Quel programme ! se dit-on en entrant dans l’Auditorium ce jeudi soir. Il ne suffit pas que Ton Koopman amène à Lyon l’excellent Chœur de chambre de Namur pour un Magnificat et une suite pour orchestre (programme suffisant à lui seul pour la reprise de ce samedi). Non, l'Orchestre National de Lyon a la chance de jouer sous la baguette de ce chef joyeux et charismatique également un concerto pour piano de Mozart, occasion d’une rencontre réussie avec le pianiste américain Richard Goode. Ouvrant les journées Play Bach lyonnaises de ce week-end, la soirée inaugurale a placé la barre très haute.
Une pièce d’ouverture baroque, tout d’abord : la Suite pour orchestre n° 4 en ré majeur (BWV 1069).
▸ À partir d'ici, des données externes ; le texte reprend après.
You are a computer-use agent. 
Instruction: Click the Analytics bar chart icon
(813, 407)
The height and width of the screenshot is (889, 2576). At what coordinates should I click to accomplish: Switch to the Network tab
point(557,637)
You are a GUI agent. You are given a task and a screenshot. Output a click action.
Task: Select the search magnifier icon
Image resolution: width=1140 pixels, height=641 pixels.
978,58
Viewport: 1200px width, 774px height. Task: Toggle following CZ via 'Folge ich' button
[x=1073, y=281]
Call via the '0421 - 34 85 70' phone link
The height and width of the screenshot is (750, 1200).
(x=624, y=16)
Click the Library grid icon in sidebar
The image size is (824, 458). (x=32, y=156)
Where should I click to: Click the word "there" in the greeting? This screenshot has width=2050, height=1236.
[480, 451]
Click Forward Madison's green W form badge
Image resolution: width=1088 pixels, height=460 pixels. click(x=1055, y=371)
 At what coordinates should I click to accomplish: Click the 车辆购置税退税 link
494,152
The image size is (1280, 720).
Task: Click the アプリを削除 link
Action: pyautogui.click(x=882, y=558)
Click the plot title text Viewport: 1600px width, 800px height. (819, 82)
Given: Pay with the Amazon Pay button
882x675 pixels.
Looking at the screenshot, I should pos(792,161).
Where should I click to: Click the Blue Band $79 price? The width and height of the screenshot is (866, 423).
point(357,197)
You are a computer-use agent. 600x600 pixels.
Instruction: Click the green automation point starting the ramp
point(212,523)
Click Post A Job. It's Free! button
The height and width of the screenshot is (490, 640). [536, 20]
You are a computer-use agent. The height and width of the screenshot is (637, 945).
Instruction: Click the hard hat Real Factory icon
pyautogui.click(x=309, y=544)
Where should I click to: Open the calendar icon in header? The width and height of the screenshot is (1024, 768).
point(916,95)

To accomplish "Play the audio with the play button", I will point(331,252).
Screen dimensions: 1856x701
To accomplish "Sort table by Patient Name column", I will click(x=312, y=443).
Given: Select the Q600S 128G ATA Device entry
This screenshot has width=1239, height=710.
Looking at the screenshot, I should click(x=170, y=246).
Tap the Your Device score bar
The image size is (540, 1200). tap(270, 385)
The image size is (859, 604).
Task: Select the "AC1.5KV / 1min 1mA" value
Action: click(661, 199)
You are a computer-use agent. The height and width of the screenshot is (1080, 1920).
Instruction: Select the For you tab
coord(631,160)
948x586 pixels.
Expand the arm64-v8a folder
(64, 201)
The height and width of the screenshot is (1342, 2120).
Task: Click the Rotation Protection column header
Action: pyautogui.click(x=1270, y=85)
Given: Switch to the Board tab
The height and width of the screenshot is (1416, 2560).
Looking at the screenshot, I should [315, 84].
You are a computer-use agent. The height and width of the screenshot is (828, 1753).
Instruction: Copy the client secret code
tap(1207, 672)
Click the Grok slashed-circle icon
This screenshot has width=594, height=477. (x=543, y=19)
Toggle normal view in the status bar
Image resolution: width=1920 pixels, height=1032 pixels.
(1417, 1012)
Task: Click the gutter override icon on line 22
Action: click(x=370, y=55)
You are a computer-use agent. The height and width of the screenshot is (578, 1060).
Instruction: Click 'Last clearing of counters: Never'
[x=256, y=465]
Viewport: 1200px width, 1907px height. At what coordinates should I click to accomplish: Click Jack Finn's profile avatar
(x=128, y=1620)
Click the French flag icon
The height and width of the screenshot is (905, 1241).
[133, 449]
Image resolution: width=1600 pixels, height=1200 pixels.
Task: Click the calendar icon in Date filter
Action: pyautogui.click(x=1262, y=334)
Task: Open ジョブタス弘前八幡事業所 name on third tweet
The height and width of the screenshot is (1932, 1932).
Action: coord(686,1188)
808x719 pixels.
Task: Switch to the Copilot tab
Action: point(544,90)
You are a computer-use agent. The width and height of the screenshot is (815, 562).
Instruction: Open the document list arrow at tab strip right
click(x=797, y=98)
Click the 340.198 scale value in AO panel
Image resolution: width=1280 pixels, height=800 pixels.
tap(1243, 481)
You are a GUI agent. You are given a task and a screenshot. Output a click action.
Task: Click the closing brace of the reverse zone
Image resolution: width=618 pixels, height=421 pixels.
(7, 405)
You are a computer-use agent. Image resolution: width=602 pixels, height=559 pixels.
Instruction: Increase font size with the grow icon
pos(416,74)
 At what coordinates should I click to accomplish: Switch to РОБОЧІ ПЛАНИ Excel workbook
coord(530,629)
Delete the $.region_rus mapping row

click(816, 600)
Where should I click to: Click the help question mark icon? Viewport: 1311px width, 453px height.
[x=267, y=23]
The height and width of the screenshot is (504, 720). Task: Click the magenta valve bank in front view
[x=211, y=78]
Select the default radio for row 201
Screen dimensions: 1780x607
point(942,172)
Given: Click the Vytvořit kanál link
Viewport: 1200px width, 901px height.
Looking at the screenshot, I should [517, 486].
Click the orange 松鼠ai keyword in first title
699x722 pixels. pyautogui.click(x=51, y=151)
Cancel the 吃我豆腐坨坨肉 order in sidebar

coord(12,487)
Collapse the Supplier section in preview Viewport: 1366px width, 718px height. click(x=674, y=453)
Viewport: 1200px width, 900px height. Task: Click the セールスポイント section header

Il faut vraiment saluer l’adaptabilité de l’ONL : dirigé par Ton Koopman, les Lyonnais polyvalents parviennent à produire ce son typique des baroqueux, emportés par la fougue du spécialiste. Si dans les deux toutes premières mesures, la machine orchestrale a besoin d’un démarrage à grands coups de bras, Koopman peut retourner à une gestuelle plus économe par la suite. Sa joie, contagieuse, se transmet à la fugue des cordes ; le quatuor des bois leur répond comme un seul homme. Dans les Bourrées et Gavotte, le chef n’est pas le seul dont les jambes ont envie de danser, mais cela ne le détourne pas de ses tâches : le dégagement des reliefs, la coloration, les accents. Les Menuets, pour leur part, ne sont pas ici de clinquantes danses de cour. On se les imagine dans une maison flamande bourgeoise plutôt, sereines et humbles dans leur douce chaleur. La Réjouissance dit bien son nom : pétillante et animée s’achève cette suite.
L’Auditorium va finir par fredonner par cœur le Concerto pour piano n° 27 en si bémol majeur (KV 595) de Mozart cette saison: Menahem Pressler nous l’a joué à sa façon, chargée de souvenirs et d’émotions, en septembre. Ce n’est donc pas un mince défi pour Richard Goode : renouveler l’écoute de son public et se positionner avec son interprétation. Il faut dire que la direction de Ton Koopman (très différente de celle de Joshua Weilerstein) aide le soliste à bâtir un nouvel édifice. Le long prélude orchestral oppose l’élégance des cordes – très belle homogénéité des premiers violons ! – à la fierté des cors. Le jeu de l’ONL et du soliste sont vraiment très cohérents et complices. Telle montée de gamme du piano, limpides doubles croches en sauts de tierce, produit un clin d’œil amusant aux contrebasses. Le sublime Larghetto est très caressant au piano et ce qu’on remarque particulièrement, c’est la qualité des coups d’archets des violons, évoluant avec de si riches harmoniques. Le piano semble faire son propre commentaire dans les cadences : le jeu de Richard Goode est plein d’humour. Cela s’avère dans l’Allegro du troisième mouvement. C’est là un jeune agneau qui s’égaye dans les prés au printemps, ne connaissant pas encore le loup… Un brin naïf, mais ravissant : et le jeu parvient à nous dire cette distance ironique, car le soliste ne se prend pas trop au sérieux non plus. Complètement immergé dans la musique, on le voit constamment bouger sa mâchoire comme s’il était en train de chanter, en même temps qu’il joue – d’ailleurs, parfois, il le fait. Comme il peut taper du pied dans la cadence : Mozart, c’est authentique, pas de chichi. Et ses partenaires apprécient, c’est évident.